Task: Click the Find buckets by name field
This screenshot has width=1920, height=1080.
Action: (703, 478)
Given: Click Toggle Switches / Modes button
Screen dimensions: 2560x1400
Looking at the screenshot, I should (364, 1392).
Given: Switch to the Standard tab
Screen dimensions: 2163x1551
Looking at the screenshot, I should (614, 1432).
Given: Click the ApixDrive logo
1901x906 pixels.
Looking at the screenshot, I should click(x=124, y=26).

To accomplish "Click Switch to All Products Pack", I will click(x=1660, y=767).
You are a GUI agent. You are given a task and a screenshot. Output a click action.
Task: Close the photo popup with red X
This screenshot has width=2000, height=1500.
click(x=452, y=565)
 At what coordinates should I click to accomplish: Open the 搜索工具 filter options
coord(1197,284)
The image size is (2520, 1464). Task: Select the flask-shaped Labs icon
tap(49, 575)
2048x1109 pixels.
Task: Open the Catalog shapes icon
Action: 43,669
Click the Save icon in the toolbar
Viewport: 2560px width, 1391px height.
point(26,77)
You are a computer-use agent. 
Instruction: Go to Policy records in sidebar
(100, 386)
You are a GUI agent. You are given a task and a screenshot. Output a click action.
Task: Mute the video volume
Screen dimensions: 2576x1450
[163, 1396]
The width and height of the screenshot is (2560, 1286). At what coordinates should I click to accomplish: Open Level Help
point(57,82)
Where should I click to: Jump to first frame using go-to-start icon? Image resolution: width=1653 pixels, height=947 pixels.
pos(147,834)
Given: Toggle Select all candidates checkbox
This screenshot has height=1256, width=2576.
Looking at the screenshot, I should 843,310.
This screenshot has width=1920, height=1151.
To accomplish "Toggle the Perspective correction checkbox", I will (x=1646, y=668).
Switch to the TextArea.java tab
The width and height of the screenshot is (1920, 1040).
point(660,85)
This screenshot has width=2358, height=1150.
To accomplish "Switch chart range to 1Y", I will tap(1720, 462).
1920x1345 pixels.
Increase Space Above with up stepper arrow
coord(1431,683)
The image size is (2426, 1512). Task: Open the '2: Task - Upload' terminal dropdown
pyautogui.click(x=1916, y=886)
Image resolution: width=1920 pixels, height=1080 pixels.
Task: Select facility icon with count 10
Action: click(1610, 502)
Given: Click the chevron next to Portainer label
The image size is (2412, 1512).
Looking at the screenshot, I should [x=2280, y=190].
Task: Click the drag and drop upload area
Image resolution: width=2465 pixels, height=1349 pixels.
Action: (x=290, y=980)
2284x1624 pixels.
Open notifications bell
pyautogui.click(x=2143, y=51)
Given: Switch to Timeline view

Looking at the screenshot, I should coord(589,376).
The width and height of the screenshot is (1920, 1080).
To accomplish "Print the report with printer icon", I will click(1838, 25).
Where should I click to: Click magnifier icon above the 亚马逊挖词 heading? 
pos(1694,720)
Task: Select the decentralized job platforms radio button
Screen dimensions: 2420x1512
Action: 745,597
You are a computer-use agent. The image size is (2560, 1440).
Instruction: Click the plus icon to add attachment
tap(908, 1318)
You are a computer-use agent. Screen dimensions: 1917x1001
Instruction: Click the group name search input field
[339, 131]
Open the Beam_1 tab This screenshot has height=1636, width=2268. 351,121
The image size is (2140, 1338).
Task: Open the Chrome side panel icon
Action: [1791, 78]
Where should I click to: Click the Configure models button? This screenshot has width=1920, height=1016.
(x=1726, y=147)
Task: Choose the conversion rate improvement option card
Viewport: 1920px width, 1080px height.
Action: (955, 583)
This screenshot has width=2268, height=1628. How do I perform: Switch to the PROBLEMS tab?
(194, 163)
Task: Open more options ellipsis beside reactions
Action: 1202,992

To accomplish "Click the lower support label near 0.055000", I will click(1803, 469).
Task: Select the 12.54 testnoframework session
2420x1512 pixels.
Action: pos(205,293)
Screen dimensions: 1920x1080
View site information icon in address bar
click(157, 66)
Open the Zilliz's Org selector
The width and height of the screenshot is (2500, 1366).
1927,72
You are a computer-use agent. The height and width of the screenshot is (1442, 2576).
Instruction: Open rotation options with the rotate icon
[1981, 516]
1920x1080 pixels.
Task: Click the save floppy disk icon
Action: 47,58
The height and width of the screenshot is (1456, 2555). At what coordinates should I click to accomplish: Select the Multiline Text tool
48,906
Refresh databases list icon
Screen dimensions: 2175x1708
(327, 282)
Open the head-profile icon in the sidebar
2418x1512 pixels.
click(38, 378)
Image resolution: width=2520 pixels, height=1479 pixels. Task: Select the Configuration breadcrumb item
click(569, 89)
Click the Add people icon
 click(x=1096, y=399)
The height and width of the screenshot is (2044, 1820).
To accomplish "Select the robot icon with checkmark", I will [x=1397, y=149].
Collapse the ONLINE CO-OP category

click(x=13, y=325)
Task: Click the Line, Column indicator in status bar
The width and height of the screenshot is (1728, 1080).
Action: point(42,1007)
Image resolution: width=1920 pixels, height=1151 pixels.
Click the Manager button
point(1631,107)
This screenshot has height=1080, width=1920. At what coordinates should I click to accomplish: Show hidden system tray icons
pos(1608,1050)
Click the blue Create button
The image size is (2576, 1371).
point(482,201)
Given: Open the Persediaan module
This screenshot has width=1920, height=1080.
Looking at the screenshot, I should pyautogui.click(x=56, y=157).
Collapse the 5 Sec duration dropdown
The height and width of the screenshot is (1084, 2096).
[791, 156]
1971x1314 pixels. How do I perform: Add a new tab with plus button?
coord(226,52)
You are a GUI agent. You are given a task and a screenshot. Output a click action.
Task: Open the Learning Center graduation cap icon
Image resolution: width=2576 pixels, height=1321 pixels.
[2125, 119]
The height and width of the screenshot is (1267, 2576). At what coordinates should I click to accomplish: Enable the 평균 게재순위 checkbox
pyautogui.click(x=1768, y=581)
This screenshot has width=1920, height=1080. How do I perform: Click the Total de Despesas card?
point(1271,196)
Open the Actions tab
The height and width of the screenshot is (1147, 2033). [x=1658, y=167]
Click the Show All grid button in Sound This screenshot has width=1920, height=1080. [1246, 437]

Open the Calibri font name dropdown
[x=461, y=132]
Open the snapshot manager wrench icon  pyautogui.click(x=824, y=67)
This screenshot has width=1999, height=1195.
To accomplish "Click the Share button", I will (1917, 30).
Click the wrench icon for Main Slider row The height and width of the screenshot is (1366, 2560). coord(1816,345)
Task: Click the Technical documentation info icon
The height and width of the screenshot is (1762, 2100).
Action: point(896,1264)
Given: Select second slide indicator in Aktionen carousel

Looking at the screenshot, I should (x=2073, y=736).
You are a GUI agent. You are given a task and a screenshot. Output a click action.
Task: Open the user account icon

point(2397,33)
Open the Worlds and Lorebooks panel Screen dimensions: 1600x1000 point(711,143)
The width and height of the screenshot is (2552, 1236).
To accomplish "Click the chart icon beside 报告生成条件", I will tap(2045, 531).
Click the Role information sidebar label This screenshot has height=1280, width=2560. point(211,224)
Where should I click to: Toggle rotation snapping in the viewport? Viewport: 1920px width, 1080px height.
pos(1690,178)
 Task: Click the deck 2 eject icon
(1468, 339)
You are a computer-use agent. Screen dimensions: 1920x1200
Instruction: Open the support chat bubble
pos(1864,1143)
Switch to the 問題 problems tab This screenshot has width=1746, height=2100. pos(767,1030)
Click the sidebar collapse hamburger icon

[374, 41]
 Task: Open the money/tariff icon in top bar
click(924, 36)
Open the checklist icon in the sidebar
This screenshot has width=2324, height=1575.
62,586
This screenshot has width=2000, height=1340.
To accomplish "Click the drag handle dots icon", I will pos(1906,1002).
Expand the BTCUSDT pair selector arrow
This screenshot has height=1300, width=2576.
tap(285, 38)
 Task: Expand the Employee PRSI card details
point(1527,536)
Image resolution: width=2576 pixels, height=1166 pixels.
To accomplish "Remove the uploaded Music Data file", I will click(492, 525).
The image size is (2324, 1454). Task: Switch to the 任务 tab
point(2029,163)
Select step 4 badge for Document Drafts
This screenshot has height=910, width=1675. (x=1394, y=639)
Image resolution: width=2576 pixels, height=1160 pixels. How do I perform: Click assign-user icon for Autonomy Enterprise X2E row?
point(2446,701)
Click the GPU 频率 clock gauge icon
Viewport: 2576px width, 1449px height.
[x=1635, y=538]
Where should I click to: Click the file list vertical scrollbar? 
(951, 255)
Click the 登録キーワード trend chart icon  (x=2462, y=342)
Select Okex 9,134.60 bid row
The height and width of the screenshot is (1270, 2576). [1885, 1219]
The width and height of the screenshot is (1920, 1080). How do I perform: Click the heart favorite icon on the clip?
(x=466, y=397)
• • • •
_WORK ORDER_
Begin with the first line of the listing above and write out each line exactly, ending with the line that contains "Given: Switch to the Standard tab".

_TASK RESPONSE_
Task: Click the Find buckets by name field
This screenshot has width=1920, height=1080.
Action: (703, 478)
Given: Click Toggle Switches / Modes button
Screen dimensions: 2560x1400
Looking at the screenshot, I should (364, 1392).
Given: Switch to the Standard tab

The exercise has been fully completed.